Untitled Document

Diskless (and diskfull) computing made easy

oneSIS is an open-source software package aimed at simplifying diskless cluster management. It is a simple and highly flexible method for deploying and managing a system image for diskless systems that can turn any supported Linux distribution into a master image capable of being used in a diskless environment. One image is sufficient for serving thousands of nodes. Functional groups of nodes are easy to define, and any single node or group of nodes can easily be configured to behave independently. Configuration is simple. All node differences are defined in a central configuration file, providing unprecedented simplicity and clarity for system administrators. oneSIS can be used to manage diskless systems using NFS root, and potentially root over any other network filesystem or network storage system (such as iSCSI, iSER, SRP, Fiber Channel). It can be used to manage the root filesystem in any kind of diskless environment from desktops to high availability web servers to high performance compute clusters. Click here to learn more about oneSIS.

Why use oneSIS?

Consider this common scenario in HPC and data centers today: even with a team of highly skilled administrators, it is hard to keep up with the demand required to maintain every system. Admins are often strained to keep the many different types of computers they have all functioning as they should. The efforts of the sysadmins are often duplicated over and over on tasks such as installing new systems, new system software, and individually handling configuration problems when they arise on each of the different systems. Here is where oneSIS can help.
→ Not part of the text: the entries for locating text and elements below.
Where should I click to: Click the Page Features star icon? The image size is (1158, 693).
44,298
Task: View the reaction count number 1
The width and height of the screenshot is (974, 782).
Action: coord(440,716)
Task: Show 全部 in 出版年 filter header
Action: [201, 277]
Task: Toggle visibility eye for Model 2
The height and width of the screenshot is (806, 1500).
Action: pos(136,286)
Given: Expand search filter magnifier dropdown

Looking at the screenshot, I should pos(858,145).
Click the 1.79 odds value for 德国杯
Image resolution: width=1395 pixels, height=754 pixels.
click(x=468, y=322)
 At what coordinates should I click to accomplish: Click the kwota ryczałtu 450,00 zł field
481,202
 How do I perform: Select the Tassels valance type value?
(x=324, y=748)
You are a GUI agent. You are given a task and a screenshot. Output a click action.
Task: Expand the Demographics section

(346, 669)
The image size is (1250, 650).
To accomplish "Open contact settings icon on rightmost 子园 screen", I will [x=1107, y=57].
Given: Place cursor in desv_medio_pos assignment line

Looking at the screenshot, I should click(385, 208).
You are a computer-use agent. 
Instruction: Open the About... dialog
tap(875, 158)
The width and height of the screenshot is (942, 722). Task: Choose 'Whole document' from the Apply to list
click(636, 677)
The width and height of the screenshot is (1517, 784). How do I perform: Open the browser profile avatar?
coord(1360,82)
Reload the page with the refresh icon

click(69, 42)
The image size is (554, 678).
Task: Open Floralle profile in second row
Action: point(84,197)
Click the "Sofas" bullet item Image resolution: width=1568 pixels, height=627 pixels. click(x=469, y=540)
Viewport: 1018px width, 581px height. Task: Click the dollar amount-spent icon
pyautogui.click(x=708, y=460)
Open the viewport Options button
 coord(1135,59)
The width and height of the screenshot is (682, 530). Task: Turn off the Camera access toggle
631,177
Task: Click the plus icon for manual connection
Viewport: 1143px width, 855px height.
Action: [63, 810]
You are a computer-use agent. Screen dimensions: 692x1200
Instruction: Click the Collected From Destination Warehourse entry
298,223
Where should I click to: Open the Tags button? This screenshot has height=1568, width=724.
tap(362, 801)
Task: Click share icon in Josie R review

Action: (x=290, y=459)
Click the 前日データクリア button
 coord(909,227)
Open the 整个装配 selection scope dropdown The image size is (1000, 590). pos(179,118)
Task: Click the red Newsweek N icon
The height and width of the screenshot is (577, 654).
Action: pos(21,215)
Consider an alternative scenario: in a oneSIS environment, all an admin needs to do is reboot the machines in order for them to enter into any pre-configured operational environment. Any number of these 'operational environments', or images, can exist. Think of them as a container for the system software, configuration, and behavior of whatever group of nodes the image was designed to run on. For instance, an image could be built that is tailored to manage the operational necessities of running a large multi-user cluster. It would contain the software, configuration, and behavior of compute nodes, login nodes, admin nodes, I/O nodes, and possibly more. Another image could be built around the latest linux distribution that your sysadmin team is currently testing for a future deployment. You could have an image configured to handle web servers, application servers, database programs, render farms, even user desktops: it doesn't matter.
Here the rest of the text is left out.